Task prompt: Write the entries below again, precisely as they appear.

Stored data entries:
____

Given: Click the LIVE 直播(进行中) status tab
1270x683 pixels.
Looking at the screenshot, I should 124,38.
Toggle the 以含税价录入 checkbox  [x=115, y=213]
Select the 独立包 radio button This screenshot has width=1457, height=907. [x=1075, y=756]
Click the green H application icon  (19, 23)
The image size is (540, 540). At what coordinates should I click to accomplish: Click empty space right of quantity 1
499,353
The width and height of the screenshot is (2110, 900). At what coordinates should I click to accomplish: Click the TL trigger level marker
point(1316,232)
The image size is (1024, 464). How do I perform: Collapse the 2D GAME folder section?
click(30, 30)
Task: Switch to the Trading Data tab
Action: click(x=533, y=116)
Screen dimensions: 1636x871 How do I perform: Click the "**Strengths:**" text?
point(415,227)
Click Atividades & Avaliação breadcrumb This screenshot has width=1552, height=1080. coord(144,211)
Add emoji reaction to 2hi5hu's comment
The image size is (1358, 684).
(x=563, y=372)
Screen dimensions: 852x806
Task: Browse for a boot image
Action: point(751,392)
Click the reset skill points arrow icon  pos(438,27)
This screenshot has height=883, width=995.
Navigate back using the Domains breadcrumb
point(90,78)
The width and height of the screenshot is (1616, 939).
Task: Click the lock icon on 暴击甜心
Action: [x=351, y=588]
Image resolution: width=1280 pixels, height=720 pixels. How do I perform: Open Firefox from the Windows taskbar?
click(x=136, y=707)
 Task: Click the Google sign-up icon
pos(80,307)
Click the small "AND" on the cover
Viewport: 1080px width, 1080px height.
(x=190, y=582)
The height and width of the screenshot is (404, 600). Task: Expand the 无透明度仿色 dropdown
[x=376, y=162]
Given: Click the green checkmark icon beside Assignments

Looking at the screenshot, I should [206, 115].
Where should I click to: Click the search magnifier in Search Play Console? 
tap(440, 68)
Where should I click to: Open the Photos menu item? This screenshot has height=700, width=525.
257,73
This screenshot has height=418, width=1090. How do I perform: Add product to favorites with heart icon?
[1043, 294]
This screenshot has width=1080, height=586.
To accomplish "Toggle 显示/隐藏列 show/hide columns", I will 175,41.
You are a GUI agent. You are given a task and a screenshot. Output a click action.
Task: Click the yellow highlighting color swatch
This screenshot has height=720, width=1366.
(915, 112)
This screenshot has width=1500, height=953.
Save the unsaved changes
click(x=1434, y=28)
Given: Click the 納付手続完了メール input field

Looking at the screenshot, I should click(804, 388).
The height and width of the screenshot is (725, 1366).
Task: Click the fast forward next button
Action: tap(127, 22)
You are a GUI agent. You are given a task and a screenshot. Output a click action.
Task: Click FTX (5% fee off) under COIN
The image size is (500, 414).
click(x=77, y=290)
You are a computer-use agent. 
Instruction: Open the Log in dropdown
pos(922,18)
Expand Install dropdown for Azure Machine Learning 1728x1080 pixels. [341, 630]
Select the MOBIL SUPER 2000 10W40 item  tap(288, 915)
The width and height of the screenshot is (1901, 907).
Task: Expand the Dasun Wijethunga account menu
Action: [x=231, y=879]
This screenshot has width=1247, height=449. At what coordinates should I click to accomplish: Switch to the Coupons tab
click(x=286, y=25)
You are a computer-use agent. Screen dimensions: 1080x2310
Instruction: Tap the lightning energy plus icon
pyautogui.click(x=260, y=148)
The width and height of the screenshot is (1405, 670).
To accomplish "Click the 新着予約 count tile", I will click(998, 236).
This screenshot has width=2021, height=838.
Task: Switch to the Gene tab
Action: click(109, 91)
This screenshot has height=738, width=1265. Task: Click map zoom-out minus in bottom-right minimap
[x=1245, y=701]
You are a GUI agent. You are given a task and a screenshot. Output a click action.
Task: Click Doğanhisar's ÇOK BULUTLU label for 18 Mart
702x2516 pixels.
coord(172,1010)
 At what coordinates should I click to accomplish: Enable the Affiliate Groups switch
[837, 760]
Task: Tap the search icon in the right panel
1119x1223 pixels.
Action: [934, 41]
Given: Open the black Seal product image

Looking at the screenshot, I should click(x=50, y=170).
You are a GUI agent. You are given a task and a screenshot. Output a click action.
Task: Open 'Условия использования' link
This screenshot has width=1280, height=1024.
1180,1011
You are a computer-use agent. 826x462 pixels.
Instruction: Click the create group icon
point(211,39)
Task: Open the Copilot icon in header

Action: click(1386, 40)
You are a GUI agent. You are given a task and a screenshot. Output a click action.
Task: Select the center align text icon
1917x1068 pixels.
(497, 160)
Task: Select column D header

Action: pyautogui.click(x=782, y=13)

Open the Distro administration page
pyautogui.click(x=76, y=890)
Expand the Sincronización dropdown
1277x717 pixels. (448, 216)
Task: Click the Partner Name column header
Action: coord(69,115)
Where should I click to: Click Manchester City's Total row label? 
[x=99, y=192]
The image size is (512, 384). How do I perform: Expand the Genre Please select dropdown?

____

Completed exercise:
Given: Click the LIVE 直播(进行中) status tab
1270x683 pixels.
Looking at the screenshot, I should 124,38.
Toggle the 以含税价录入 checkbox  [x=115, y=213]
Select the 独立包 radio button This screenshot has width=1457, height=907. [x=1075, y=756]
Click the green H application icon  (19, 23)
The image size is (540, 540). At what coordinates should I click to accomplish: Click empty space right of quantity 1
499,353
The width and height of the screenshot is (2110, 900). At what coordinates should I click to accomplish: Click the TL trigger level marker
point(1316,232)
The image size is (1024, 464). How do I perform: Collapse the 2D GAME folder section?
click(30, 30)
Task: Switch to the Trading Data tab
Action: click(x=533, y=116)
Screen dimensions: 1636x871 How do I perform: Click the "**Strengths:**" text?
point(415,227)
Click Atividades & Avaliação breadcrumb This screenshot has width=1552, height=1080. coord(144,211)
Add emoji reaction to 2hi5hu's comment
The image size is (1358, 684).
(x=563, y=372)
Screen dimensions: 852x806
Task: Browse for a boot image
Action: point(751,392)
Click the reset skill points arrow icon  pos(438,27)
This screenshot has height=883, width=995.
Navigate back using the Domains breadcrumb
point(90,78)
The width and height of the screenshot is (1616, 939).
Task: Click the lock icon on 暴击甜心
Action: [x=351, y=588]
Image resolution: width=1280 pixels, height=720 pixels. How do I perform: Open Firefox from the Windows taskbar?
click(x=136, y=707)
 Task: Click the Google sign-up icon
pos(80,307)
Click the small "AND" on the cover
Viewport: 1080px width, 1080px height.
(x=190, y=582)
The height and width of the screenshot is (404, 600). Task: Expand the 无透明度仿色 dropdown
[x=376, y=162]
Given: Click the green checkmark icon beside Assignments

Looking at the screenshot, I should [206, 115].
Where should I click to: Click the search magnifier in Search Play Console? 
tap(440, 68)
Where should I click to: Open the Photos menu item? This screenshot has height=700, width=525.
257,73
This screenshot has height=418, width=1090. How do I perform: Add product to favorites with heart icon?
[1043, 294]
This screenshot has width=1080, height=586.
To accomplish "Toggle 显示/隐藏列 show/hide columns", I will 175,41.
You are a GUI agent. You are given a task and a screenshot. Output a click action.
Task: Click the yellow highlighting color swatch
This screenshot has height=720, width=1366.
(915, 112)
This screenshot has width=1500, height=953.
Save the unsaved changes
click(x=1434, y=28)
Given: Click the 納付手続完了メール input field

Looking at the screenshot, I should click(804, 388).
The height and width of the screenshot is (725, 1366).
Task: Click the fast forward next button
Action: tap(127, 22)
You are a GUI agent. You are given a task and a screenshot. Output a click action.
Task: Click FTX (5% fee off) under COIN
The image size is (500, 414).
click(x=77, y=290)
You are a computer-use agent. 
Instruction: Open the Log in dropdown
pos(922,18)
Expand Install dropdown for Azure Machine Learning 1728x1080 pixels. [341, 630]
Select the MOBIL SUPER 2000 10W40 item  tap(288, 915)
The width and height of the screenshot is (1901, 907).
Task: Expand the Dasun Wijethunga account menu
Action: [x=231, y=879]
This screenshot has width=1247, height=449. At what coordinates should I click to accomplish: Switch to the Coupons tab
click(x=286, y=25)
You are a computer-use agent. Screen dimensions: 1080x2310
Instruction: Tap the lightning energy plus icon
pyautogui.click(x=260, y=148)
The width and height of the screenshot is (1405, 670).
To accomplish "Click the 新着予約 count tile", I will click(998, 236).
This screenshot has width=2021, height=838.
Task: Switch to the Gene tab
Action: click(109, 91)
This screenshot has height=738, width=1265. Task: Click map zoom-out minus in bottom-right minimap
[x=1245, y=701]
You are a GUI agent. You are given a task and a screenshot. Output a click action.
Task: Click Doğanhisar's ÇOK BULUTLU label for 18 Mart
702x2516 pixels.
coord(172,1010)
 At what coordinates should I click to accomplish: Enable the Affiliate Groups switch
[837, 760]
Task: Tap the search icon in the right panel
1119x1223 pixels.
Action: [934, 41]
Given: Open the black Seal product image

Looking at the screenshot, I should click(x=50, y=170).
You are a GUI agent. You are given a task and a screenshot. Output a click action.
Task: Open 'Условия использования' link
This screenshot has width=1280, height=1024.
1180,1011
You are a computer-use agent. 826x462 pixels.
Instruction: Click the create group icon
point(211,39)
Task: Open the Copilot icon in header

Action: click(1386, 40)
You are a GUI agent. You are given a task and a screenshot. Output a click action.
Task: Select the center align text icon
1917x1068 pixels.
(497, 160)
Task: Select column D header

Action: pyautogui.click(x=782, y=13)

Open the Distro administration page
pyautogui.click(x=76, y=890)
Expand the Sincronización dropdown
1277x717 pixels. (448, 216)
Task: Click the Partner Name column header
Action: coord(69,115)
Where should I click to: Click Manchester City's Total row label? 
[x=99, y=192]
The image size is (512, 384). How do I perform: Expand the Genre Please select dropdown?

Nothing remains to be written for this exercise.